UN agencies such as the World Health Organization (WHO), the United Nations Children’s Fund (UNICEF), and the United Nations Population Fund (UNFPA) have issued statements against FGM. They have also published documents that contain specific recommendations for policies and programs to help eradicate FGM.
14. Does the medical community have any responsibility for eradicating FGM?
The medical community plays an important role in helping to end this harmful practice. Health care workers have a primary responsibility to disseminate accurate information on the health effects of the practice, and should therefore be fully aware of the consequences of FGM. They should also be able to treat complications resulting from FGM.
The Plan of Action for the Elimination of Harmful Traditional Practices Affecting the Health of Women and Children, prepared in 1994 by the second UN Regional Seminar, developed a state action plan to address harmful traditional practices, including FGM, that includes the following components:
- Including instruction on the harmful effects of such practices in health and sex education programs.
- Introducing topics related to traditional practices affecting the health of women and children into literacy campaigns.
- Developing audio-visual programs and seeking articles in the press on traditional practices adversely affecting the health of young girls and children, particularly FGM.
15. What can governments do to help eradicate FGM?
To be effective, FGM eradication programs should be led by governments and carried out at national, regional, and local levels.

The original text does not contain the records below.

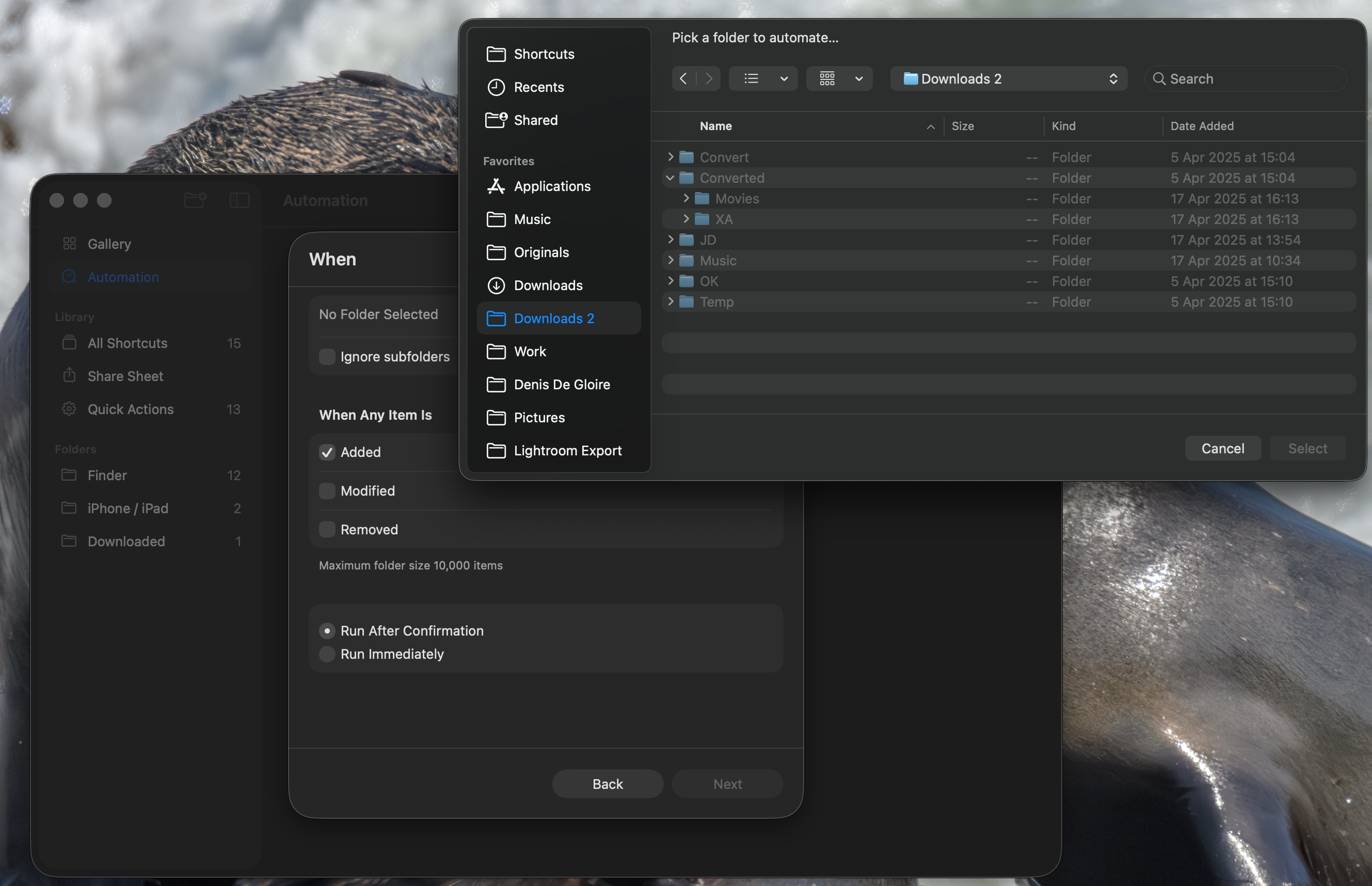Screen dimensions: 1372x886
Task: Select Automation in the Shortcuts sidebar
Action: (123, 277)
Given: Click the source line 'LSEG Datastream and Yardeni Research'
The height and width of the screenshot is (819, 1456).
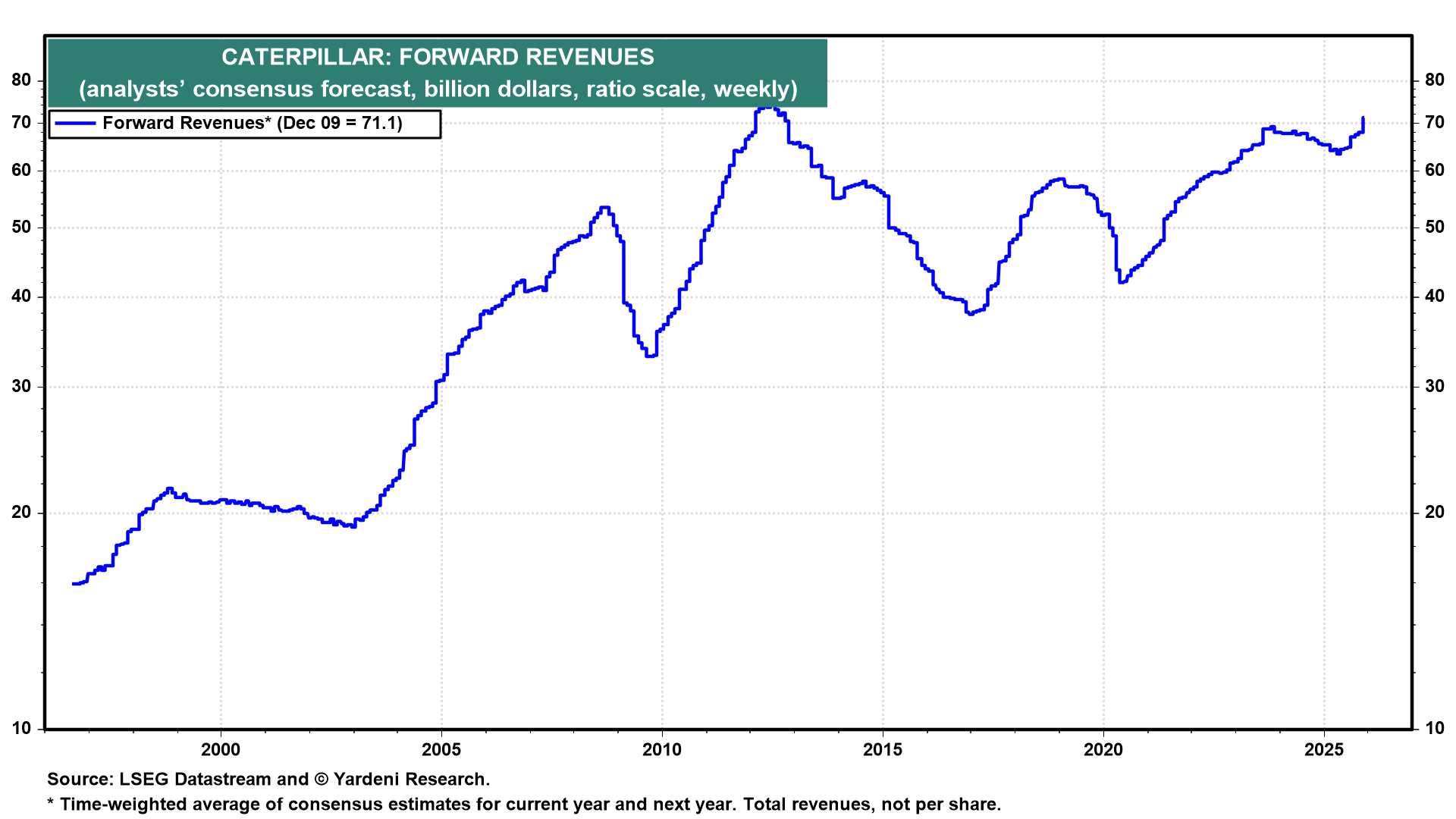Looking at the screenshot, I should point(268,780).
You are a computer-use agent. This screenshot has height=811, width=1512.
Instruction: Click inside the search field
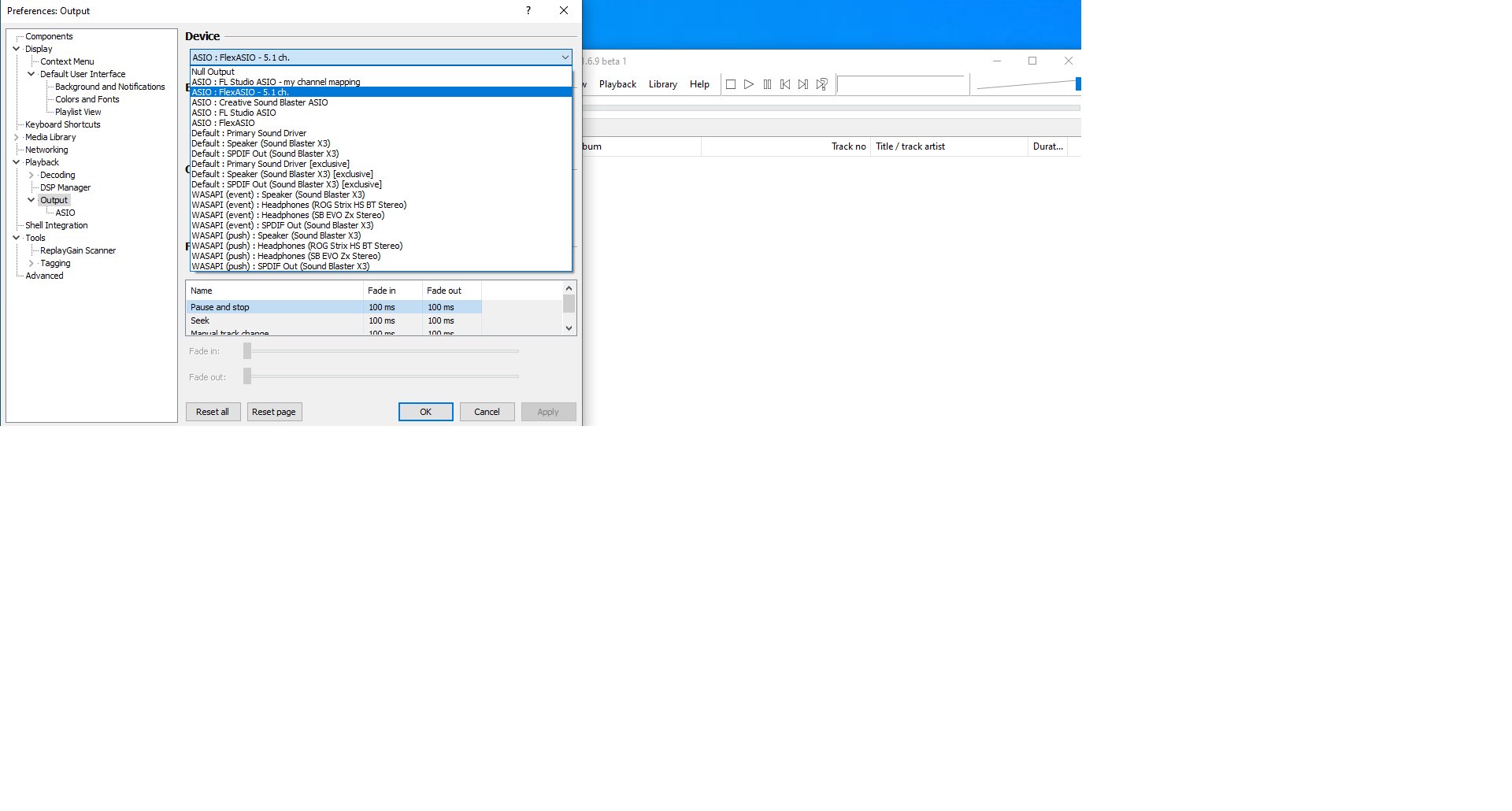(902, 84)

These efforts should entail:
- Making a strong and visible political commitment to ending FGM.
- Developing a legislative and policy framework to eradicate FGM, including a law banning the practice for girls and non-consenting adult women .
- Mainstreaming FGM prevention strategies into policies and programs that deal with reproductive health, education, and literacy development.
- Providing accurate and accessible information and education about FGM.
- Mobilizing communities to develop their own FGM eradication strategies.